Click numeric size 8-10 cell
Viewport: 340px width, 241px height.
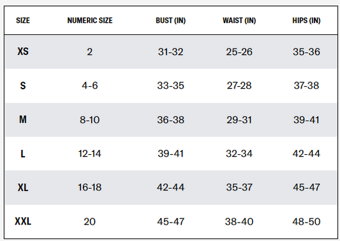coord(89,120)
==
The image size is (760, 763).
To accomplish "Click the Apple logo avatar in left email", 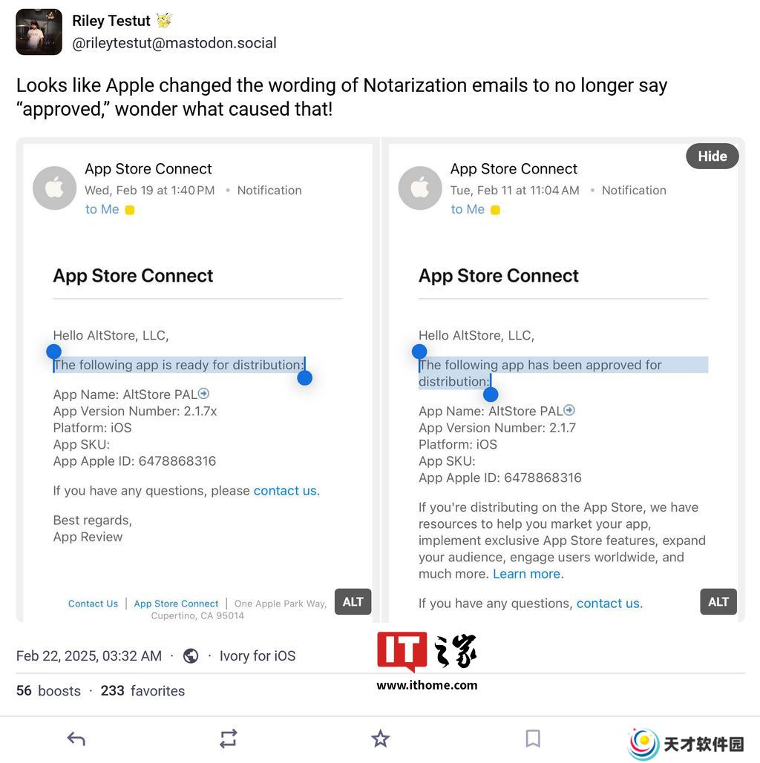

Task to complete:
Render the records from the line with "Click numeric size 8-10 cell" to the line with "coord(89,120)" as a two-column CSV headed text and answer. Give one row per record, put each field in quotes with line breaks replaced by spaces, and leave the pictures out.

Answer for the task:
text,answer
"Click numeric size 8-10 cell Viewport: 340px width, 241px height.","coord(89,120)"